Visual arts - external exemplars Level 3 2017 - Sculpture

Show: External Exemplars

The resources below contain examples of candidate work submitted in 2017 for assessment for the Visual Arts Achievement Standard 91459 Produce a systematic body of work that integrates conventions and regenerates ideas within sculpture practice. The purpose of this resource is to assist art teachers prepare their teaching programmes and their students for assessment.

It is important to note that this is a 'Moving Image' presentation. Please refer to assessment specifications for AS91459. 

Moving Image Exemplar: Merit

This moving image submission presents a range of performance and sculptural activity around a critique of the portrayal of beauty for young women within social media. The submission starts with a crude casting technique of the candidate’s face so that the form is distorted and purposely misshapen. The candidate then lampoons the use of make-up by garishly applying make-up to the form in a comical if not futile manner. This method of making is then used to allow for an interactive installation to take place where the audience members are asked to write their definition of beauty on the plaster make up test tubes. The candidate then presents a very engaging performance work where lipstick is applied to a fellow performer holding the lipstick in her mouth. The action is then repeated by the performer onto the mouth of the candidate. The sense of others imposing make-up procedures with limited control is an engaging metaphor for the imposing advice of social media.

The next work is a suggestion of a video composition that is ambiguous in its context. The candidate does not present the work as a finished video installation. This work reads as a video montage experiment that was not fully resolved. This close-up face manipulation performance is further explored in two subsequent works that are presented as video documentation. The last two works are considerably more ambitious and engage in a sense of vulnerability and exposure that is akin to the social media that is being critiqued. The documentation of the candidate self-tanning relates well to the previous beauty regimes surrounding lipstick application.

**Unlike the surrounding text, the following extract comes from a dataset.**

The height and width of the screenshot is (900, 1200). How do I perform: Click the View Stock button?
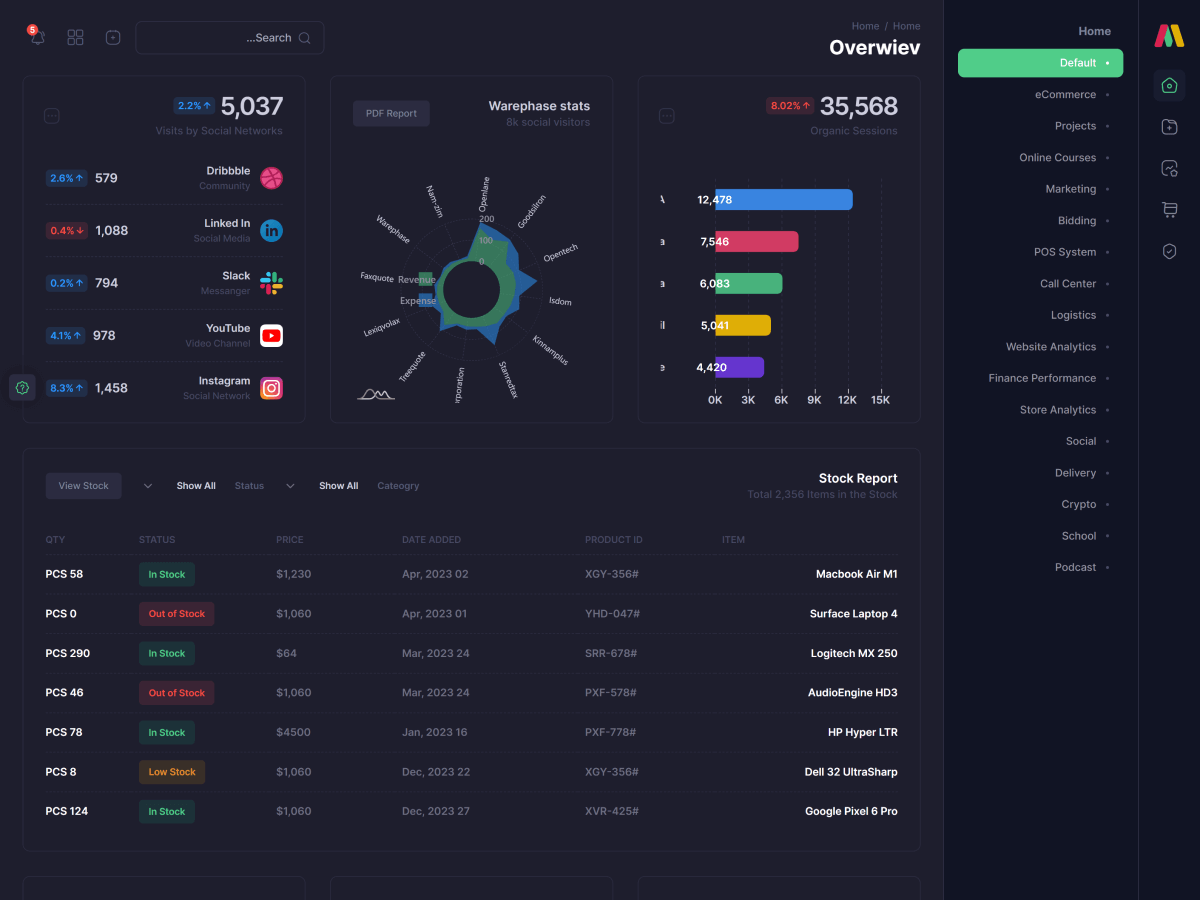coord(83,486)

The final work is a charming lampoon of a make-up vlogger that the candidate has found online. Real footage of the vlogger is spliced together with the performer creating a deadpan comedic version of the make-up tutorial. The performer succeeds in exposing the absurdity of this kind of online material. With some better context of how these works exist as video documentation of performance or as video installation the candidate would have provided the evidence of a depth of ideas that is starting to emerge in the submission.

Although the candidate presents honest documentation of performance within a school environment the background sound is sometimes distracting and unhelpful to the reading of the work. All elements of video need to be considered when presenting moving image work. Candidates must ensure that video work is contextualised for examiners by providing documentation of the format that the video work is being presented in. Site and duration are critical to understanding the context of time-based art practice.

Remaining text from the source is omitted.